| TASK GOAL |
Take from the records below each line that holds "dimensions".
Segment Open
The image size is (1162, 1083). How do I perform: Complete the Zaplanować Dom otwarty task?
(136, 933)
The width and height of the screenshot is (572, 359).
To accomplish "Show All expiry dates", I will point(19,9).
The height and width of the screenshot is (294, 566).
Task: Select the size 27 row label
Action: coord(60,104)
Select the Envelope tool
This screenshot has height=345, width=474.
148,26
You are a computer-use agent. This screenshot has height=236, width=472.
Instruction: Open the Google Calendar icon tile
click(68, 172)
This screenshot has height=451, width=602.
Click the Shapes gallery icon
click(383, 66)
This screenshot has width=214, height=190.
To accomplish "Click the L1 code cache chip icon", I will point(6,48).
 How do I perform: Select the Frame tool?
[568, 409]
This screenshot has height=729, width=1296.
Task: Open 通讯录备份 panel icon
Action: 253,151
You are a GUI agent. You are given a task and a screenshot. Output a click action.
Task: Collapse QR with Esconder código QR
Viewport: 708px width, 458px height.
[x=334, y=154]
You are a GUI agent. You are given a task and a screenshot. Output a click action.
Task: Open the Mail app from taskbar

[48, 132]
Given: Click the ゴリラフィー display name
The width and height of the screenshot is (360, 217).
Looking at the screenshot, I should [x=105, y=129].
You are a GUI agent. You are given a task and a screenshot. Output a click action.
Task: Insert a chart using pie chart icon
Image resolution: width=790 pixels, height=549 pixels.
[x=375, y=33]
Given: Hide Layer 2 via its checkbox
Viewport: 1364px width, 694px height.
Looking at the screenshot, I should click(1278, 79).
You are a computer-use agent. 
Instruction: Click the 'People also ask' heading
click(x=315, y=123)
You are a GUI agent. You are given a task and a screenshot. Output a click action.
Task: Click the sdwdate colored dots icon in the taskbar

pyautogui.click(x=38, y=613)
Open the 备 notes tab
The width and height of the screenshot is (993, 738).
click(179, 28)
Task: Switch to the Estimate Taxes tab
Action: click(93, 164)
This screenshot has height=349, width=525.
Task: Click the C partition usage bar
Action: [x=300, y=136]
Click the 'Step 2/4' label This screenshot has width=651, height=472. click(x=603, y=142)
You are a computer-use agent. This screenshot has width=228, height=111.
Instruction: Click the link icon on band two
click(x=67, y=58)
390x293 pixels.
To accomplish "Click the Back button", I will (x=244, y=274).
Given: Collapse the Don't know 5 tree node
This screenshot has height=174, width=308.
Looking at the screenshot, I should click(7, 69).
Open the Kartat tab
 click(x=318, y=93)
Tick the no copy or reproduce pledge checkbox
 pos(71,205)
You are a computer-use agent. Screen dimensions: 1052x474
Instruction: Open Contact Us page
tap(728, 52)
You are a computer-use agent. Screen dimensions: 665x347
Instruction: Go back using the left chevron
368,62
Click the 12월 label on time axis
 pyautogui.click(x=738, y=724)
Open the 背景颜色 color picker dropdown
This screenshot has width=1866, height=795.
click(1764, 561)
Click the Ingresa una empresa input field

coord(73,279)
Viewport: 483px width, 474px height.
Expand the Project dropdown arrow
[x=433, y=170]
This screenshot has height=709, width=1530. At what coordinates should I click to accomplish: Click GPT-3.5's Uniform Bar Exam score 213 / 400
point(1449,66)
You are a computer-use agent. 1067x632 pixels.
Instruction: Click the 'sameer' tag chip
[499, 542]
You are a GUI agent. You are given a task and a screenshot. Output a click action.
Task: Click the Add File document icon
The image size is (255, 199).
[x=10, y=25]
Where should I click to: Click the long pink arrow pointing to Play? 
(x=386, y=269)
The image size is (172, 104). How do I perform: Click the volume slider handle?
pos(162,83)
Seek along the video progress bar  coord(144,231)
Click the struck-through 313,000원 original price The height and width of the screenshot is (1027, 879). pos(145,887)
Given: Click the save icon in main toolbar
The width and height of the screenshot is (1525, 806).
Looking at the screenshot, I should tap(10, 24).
Segment Closed
| ANSWER TO THIS PROBLEM |
You are a computer-use agent. Screen dimensions: 1052x474
You are a computer-use agent. Screen dimensions: 665x347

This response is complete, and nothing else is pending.